◆ **Text for analysis**
────────────────────
Mapping notes

This document (from Ryan Brooks) contains implementation notes to aid maintenance of the transform.

Requirements

This transformation is built with the Talend Open Studio Data Integration suite.

  • Talend Open Studio Data Integration, >~5.6.2.
  • Git

Transformation steps

The transform is broken down into 5 steps:

  1. Extract the Excel spreadsheet.
  2. Map the spreadsheet columns to NHIC data elements.
  3. Replace spurious values with nulls.
  4. Replace input strings with their enumerated counterparts.
  5. Load the output XML file.

Replacements

The primary role of the replacements is to swap input values for valid enumeratied values in the XML, for example swapping Positive for Pos.

There are also many values which are non-values, for example Not tested, Awaiting result, and Unknown, when valid values in the XML are Positive and Negative.

NHIC_TRA_43-1

  • Unknown -> 0 (Not known)

NHIC_TRA_44-1

  • Burns -> 17 (Other)
  • Cardiovascular - type unclassified -> 17 (Other)
  • Chronic pulmonary disease -> 17 (Other)
  • Liver failure (not self poisoning) -> 17 (Other)
  • Pneumonia -> 17 (Other)
  • Respiratory - type unclassified (inc smoke inhalation) ->
  • Respiratory failure ->
  • Septicaemia -> 17 (Other)
  • Other drug overdose -> 6 (Drug overdose)
  • Not reported -> 18 (Unknown)
  • Infections - type unclassified -> 8 (Infection)
  • Trauma - RTA - car -> 16 (Trauma)
  • Trauma - RTA - motorbike -> 16 (Trauma)
  • Trauma - RTA - pedestrian -> 16 (Trauma)
  • Trauma - RTA - pushbike -> 16 (Trauma)
  • Trauma - RTA - unknown type -> 16 (Trauma)
  • Other trauma - accident -> 16 (Trauma)
  • Other trauma - unknown cause -> 16 (Trauma)
  • Other trauma - suicide -> 16 (Trauma)

NHIC_TRA_45-1

  • Mixed -> G (Any other mixed background)
  • Other -> S (Any other ethnic group)

NHIC_TRA_56

  • Peritoneal dialysis -> PERITONEAL DIALYSIS (CAPD/APD)
────────────────────
◆ **Work instruction**
Reproduce the mapping notes word for word between "Transformation steps" and "their enumerated counterparts.", inclusive. The listing has no connection to the mapping notes.

◆ **Given information**
────────────────────
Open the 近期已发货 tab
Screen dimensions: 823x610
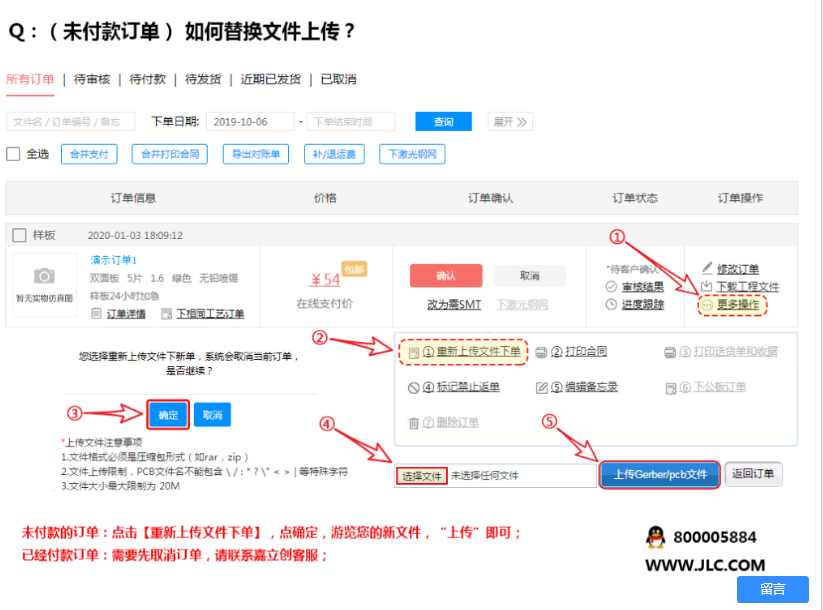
────────────────────
◆ **Exercise response**
Transformation steps

The transform is broken down into 5 steps:

  1. Extract the Excel spreadsheet.
  2. Map the spreadsheet columns to NHIC data elements.
  3. Replace spurious values with nulls.
  4. Replace input strings with their enumerated counterparts.